Мнение
автор фото Романенко Юлия Игоревна

Где деньги, Зин?

25.05.2011 | Традиции | 

Интересная субстанция — деньги. Появились они в обществе для удобства обращения с вещами: взяли одну какую-то вещь, которая нужна всегда и всем, и сделали ее эквивалентом всех остальных. То есть, если у жителя древней Руси были куньи шкурки, он мог выменять на них все, что ему в жизни требовалось. Потом куньи шкурки сменил драгоценный металл. Потом — бумажки и жетончики. Почему, отдавая бумажку или жетончик, мы получаем то, что нам нужно? Потому что это эквивалент. Чего? Никто точно не знает. То ли золотого запаса страны, в наличие которого давно никто не верит; то ли нефтяных ресурсов, которыми оказались богаты наши щедрые недра. Но у многих при виде оклеенных банковской ленточкой пачек этих бумажек — если вдруг представляется это увидеть — потеют ладошки. А если эта пачка оказывается на ладошке — бумажки тут же просыпаются сквозь пальцы.

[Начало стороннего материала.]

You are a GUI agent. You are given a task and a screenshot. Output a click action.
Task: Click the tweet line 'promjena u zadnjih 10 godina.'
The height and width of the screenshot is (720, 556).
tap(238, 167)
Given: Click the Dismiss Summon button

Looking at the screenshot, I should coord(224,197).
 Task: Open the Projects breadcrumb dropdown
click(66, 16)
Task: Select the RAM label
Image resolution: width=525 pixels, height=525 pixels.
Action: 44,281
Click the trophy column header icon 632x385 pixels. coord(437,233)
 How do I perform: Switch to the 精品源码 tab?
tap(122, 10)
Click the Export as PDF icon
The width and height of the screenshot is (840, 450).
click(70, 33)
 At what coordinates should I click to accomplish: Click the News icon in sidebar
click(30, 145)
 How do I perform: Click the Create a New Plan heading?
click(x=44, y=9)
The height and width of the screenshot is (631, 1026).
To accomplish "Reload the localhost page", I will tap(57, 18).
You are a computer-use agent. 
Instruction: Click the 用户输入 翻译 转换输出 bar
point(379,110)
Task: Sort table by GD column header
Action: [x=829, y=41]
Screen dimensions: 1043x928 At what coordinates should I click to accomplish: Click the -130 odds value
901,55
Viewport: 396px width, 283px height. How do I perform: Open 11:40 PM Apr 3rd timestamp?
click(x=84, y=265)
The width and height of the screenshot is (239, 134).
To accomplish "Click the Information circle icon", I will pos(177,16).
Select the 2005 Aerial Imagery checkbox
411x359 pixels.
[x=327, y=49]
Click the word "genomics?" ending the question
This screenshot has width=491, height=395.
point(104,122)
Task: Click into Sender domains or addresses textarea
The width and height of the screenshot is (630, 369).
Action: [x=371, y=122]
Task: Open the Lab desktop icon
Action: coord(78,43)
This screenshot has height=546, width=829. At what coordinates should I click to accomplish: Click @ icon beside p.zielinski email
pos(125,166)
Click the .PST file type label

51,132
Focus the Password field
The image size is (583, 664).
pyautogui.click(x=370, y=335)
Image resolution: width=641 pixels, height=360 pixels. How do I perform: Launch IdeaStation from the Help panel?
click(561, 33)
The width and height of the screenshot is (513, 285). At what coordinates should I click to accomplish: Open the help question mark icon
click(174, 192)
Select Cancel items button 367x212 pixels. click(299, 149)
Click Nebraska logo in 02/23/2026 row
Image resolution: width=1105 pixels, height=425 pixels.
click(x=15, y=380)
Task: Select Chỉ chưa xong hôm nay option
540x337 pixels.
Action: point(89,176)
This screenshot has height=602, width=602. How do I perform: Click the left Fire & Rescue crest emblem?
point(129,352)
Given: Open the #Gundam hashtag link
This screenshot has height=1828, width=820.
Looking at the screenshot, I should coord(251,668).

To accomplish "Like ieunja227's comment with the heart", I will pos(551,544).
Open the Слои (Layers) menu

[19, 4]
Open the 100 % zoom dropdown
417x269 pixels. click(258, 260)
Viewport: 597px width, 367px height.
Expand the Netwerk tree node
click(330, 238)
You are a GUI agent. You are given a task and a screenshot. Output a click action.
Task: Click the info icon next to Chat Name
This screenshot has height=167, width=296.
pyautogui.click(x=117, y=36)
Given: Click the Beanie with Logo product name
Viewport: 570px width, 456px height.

По отношению людей к деньгам можно многое сказать о потребительской культуре общества, к которому они принадлежат. Любого, кроме нашего. В России люди к деньгам относятся легко — в том числе и те, у кого их нет. При этом все жалуются на нехватку денег — в том числе и те, у кого они есть. А кстати, у кого они сегодня есть в достаточном количестве? Никто не признается — в то же время все кафе полны обедающими людьми, а в новостройках вечерами горит свет… Поскольку к деньгам у нас даже бедные относятся легко, кафе не опустеют никогда: работать неделю, чтобы просадить все за вечер с друзьями, для русского человека совершенно нормально. А новостройки… Чиновники — высшее сословие сегодняшней России — выстраивают загородные дворцы, а кто же покупает новые московские квартиры, цены на которые непомерно завышены?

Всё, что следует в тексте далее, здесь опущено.